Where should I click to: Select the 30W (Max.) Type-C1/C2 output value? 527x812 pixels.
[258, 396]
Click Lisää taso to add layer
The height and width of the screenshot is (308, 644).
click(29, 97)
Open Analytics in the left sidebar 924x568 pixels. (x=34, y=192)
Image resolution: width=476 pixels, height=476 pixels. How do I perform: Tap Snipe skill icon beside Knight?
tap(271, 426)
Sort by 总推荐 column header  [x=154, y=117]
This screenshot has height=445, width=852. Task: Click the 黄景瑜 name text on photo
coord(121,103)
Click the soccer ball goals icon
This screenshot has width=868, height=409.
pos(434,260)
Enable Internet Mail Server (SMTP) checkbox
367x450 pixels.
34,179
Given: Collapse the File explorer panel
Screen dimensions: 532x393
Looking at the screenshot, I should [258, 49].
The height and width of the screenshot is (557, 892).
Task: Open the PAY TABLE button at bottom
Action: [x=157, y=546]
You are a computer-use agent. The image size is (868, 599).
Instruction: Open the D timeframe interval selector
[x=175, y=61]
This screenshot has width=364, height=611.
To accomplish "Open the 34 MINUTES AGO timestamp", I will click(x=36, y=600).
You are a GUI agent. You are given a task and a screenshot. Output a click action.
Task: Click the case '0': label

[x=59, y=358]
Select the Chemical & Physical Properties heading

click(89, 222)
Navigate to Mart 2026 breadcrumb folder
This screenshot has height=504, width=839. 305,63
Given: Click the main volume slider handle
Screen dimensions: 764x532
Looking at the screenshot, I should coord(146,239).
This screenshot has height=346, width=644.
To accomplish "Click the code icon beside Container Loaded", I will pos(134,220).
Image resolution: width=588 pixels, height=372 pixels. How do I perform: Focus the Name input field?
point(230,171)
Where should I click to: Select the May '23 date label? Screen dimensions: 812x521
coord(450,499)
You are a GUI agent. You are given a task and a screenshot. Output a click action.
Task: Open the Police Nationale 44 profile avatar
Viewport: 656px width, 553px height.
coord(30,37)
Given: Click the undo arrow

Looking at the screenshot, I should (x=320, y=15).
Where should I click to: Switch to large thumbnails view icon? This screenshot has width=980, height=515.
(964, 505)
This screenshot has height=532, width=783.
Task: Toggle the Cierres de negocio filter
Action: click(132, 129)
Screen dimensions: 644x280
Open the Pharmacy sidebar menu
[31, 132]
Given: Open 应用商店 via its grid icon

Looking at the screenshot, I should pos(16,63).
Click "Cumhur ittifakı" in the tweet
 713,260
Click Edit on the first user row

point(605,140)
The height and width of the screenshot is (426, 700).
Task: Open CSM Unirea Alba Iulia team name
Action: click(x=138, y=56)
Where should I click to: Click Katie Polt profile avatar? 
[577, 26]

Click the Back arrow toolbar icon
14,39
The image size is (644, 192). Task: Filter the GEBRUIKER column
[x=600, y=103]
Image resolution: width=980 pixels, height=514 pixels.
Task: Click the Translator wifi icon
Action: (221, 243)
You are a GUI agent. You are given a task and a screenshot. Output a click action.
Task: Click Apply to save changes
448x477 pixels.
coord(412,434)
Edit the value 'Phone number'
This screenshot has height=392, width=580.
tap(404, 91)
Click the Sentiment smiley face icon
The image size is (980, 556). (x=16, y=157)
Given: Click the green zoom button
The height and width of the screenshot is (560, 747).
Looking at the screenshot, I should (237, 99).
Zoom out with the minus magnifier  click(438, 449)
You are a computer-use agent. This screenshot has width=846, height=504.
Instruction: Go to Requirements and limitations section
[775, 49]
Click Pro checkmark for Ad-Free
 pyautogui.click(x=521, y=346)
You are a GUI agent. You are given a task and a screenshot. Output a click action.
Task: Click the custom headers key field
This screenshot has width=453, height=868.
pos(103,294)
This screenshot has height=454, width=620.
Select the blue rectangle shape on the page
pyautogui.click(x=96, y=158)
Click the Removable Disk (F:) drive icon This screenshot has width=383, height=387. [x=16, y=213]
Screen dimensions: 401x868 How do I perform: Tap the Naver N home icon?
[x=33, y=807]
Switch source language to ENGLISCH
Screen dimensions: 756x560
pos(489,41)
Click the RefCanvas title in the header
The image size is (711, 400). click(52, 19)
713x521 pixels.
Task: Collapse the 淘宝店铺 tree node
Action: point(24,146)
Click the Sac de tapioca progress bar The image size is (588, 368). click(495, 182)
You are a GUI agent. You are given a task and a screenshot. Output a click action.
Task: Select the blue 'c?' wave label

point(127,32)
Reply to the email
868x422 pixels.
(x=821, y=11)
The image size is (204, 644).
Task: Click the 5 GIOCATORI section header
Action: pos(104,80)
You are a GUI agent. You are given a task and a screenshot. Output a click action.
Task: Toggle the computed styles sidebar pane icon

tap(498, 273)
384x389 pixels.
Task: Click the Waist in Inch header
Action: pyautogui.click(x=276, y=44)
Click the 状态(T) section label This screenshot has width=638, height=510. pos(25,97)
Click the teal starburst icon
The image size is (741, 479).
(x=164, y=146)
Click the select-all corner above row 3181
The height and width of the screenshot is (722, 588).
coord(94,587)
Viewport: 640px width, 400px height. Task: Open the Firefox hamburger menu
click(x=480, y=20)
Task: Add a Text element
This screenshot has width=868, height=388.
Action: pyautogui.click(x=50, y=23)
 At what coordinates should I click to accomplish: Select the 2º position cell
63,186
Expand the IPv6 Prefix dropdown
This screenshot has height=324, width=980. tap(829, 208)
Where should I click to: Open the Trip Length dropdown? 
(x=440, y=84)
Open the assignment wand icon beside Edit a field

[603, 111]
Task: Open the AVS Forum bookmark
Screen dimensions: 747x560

▸ TASK PROMPT
Only the span from the line with "Click the Sac" through the final line of the records goes in the output, each line unchanged.

▸ EXERCISE ANSWER
Click the Sac de tapioca progress bar The image size is (588, 368). click(495, 182)
You are a GUI agent. You are given a task and a screenshot. Output a click action.
Task: Select the blue 'c?' wave label

point(127,32)
Reply to the email
868x422 pixels.
(x=821, y=11)
The image size is (204, 644).
Task: Click the 5 GIOCATORI section header
Action: pos(104,80)
You are a GUI agent. You are given a task and a screenshot. Output a click action.
Task: Toggle the computed styles sidebar pane icon

tap(498, 273)
384x389 pixels.
Task: Click the Waist in Inch header
Action: pyautogui.click(x=276, y=44)
Click the 状态(T) section label This screenshot has width=638, height=510. pos(25,97)
Click the teal starburst icon
The image size is (741, 479).
(x=164, y=146)
Click the select-all corner above row 3181
The height and width of the screenshot is (722, 588).
coord(94,587)
Viewport: 640px width, 400px height. Task: Open the Firefox hamburger menu
click(x=480, y=20)
Task: Add a Text element
This screenshot has width=868, height=388.
Action: pyautogui.click(x=50, y=23)
 At what coordinates should I click to accomplish: Select the 2º position cell
63,186
Expand the IPv6 Prefix dropdown
This screenshot has height=324, width=980. tap(829, 208)
Where should I click to: Open the Trip Length dropdown? 
(x=440, y=84)
Open the assignment wand icon beside Edit a field

[603, 111]
Task: Open the AVS Forum bookmark
Screen dimensions: 747x560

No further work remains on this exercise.